## YOUR INSTRUCTIONS
Pictures are to be left out; every line from the one with "This screenshot has" through the end of the data must be transcribed exactly.

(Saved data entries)
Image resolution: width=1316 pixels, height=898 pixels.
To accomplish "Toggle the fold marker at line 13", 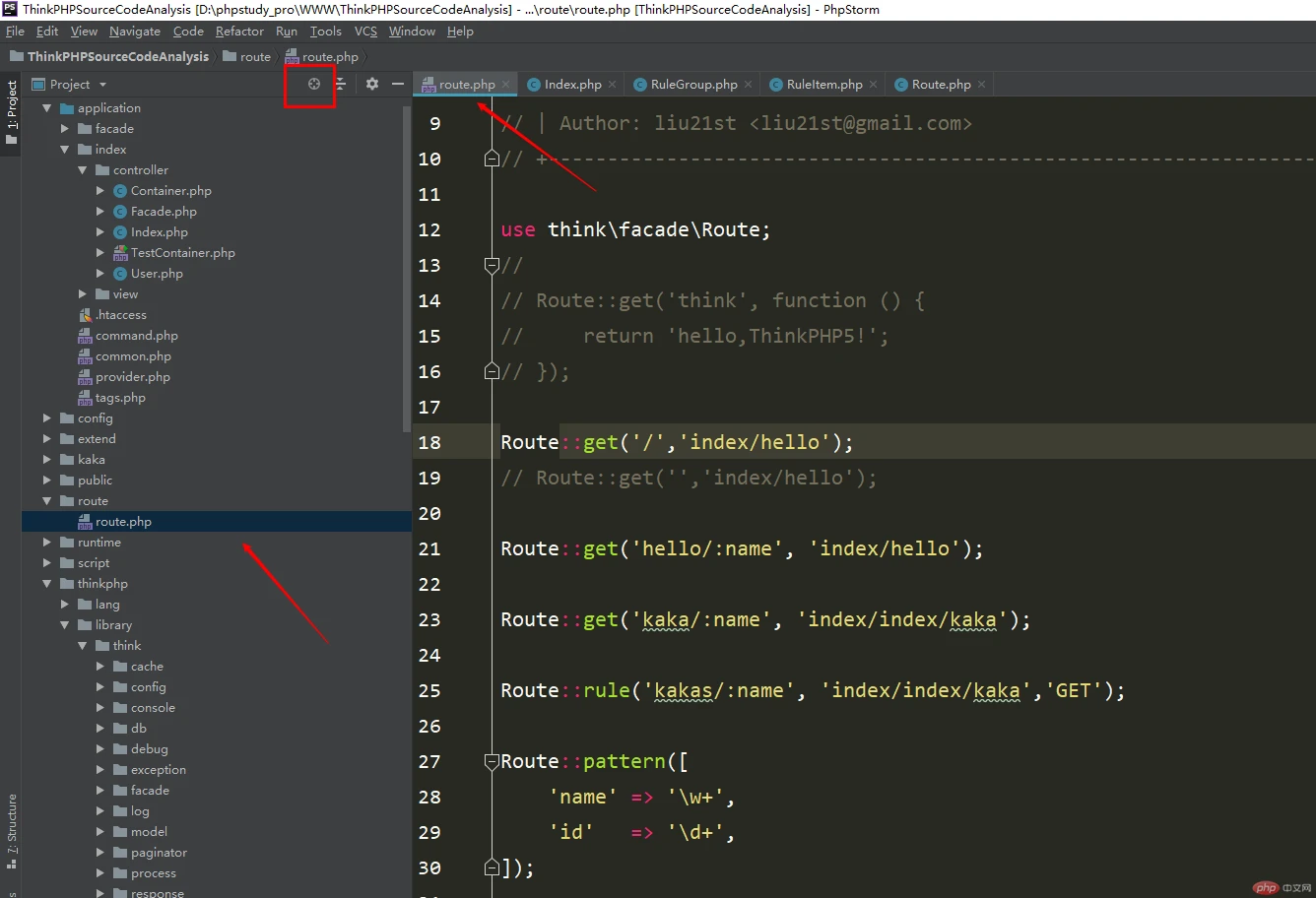I will point(492,265).
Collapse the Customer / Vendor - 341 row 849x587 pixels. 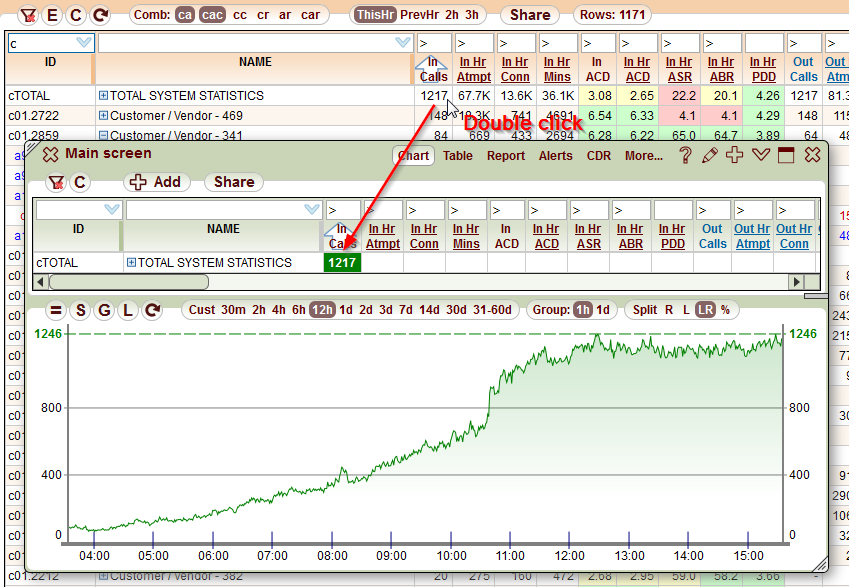coord(103,136)
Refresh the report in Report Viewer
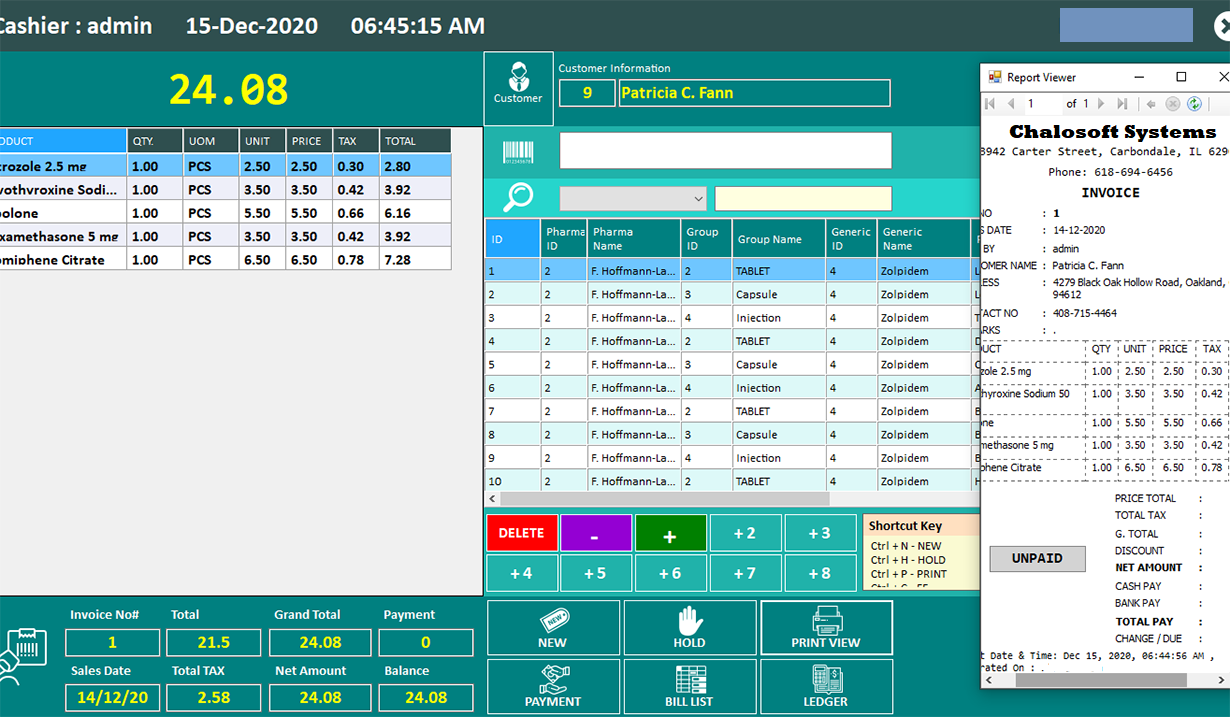Image resolution: width=1230 pixels, height=717 pixels. coord(1194,104)
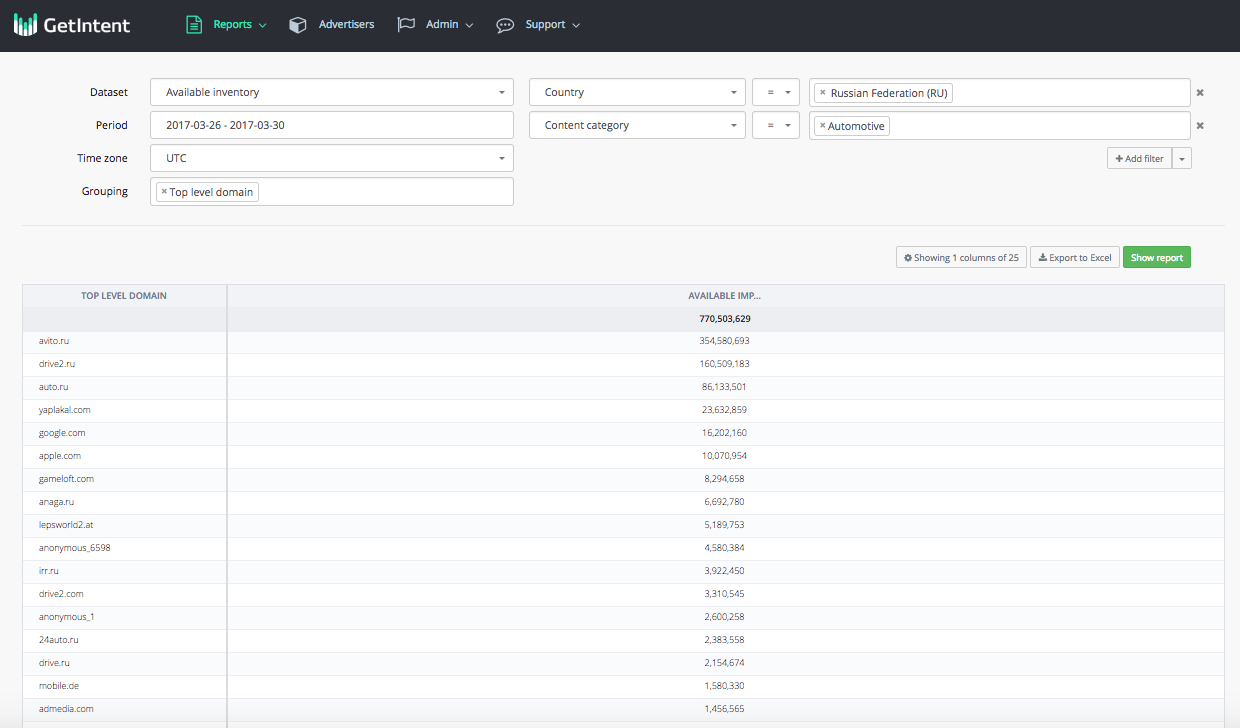Remove the Automotive tag
Screen dimensions: 1240x728
pyautogui.click(x=823, y=126)
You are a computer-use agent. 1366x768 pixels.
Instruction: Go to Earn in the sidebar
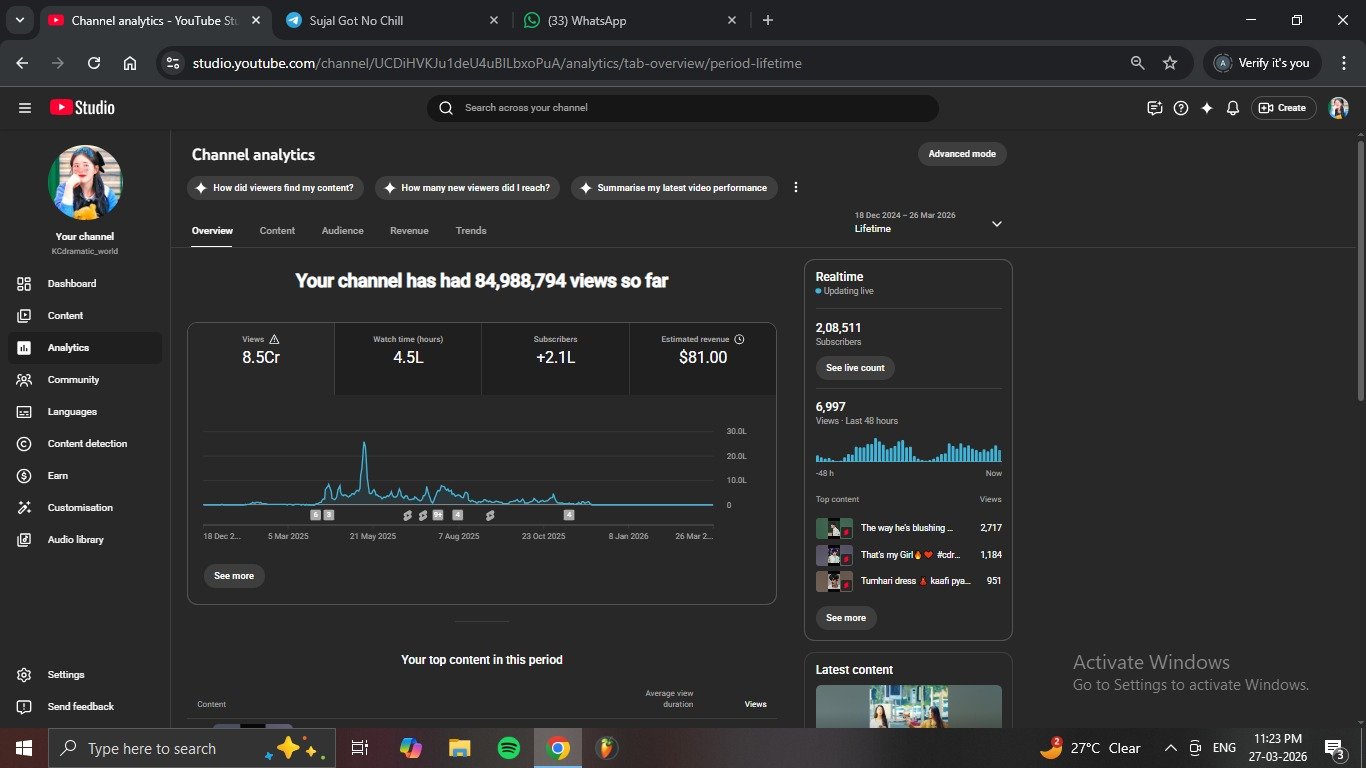tap(58, 476)
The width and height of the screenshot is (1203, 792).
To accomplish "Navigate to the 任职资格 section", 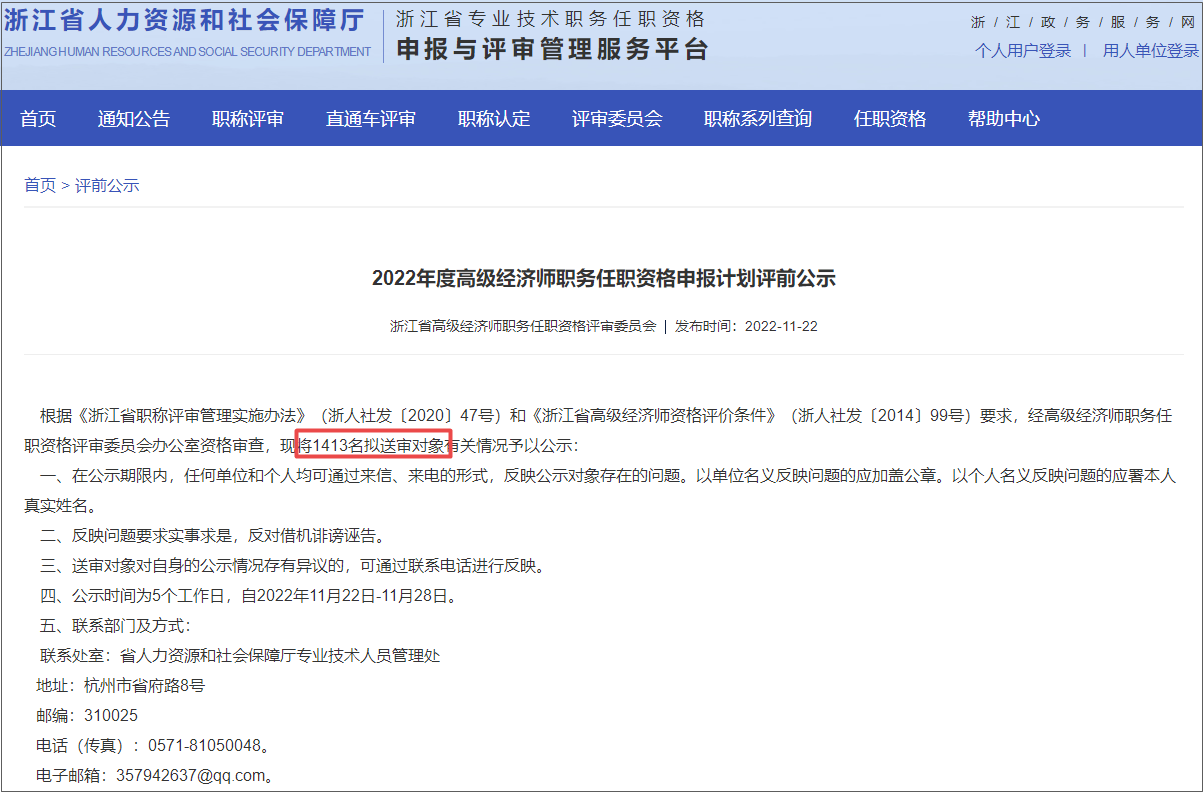I will (889, 118).
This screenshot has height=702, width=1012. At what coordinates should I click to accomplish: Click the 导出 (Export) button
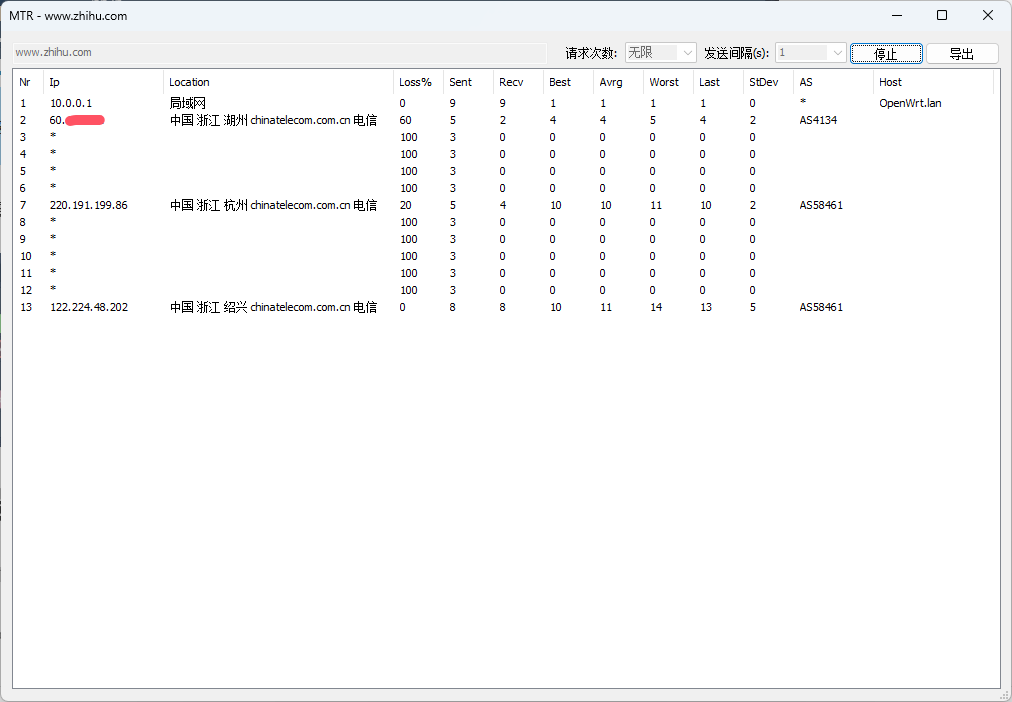coord(962,54)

## SOLUTION TO THIS EXERCISE
This screenshot has height=702, width=1012. At what coordinates should I click to accomplish: Click the 导出 (Export) button
coord(962,54)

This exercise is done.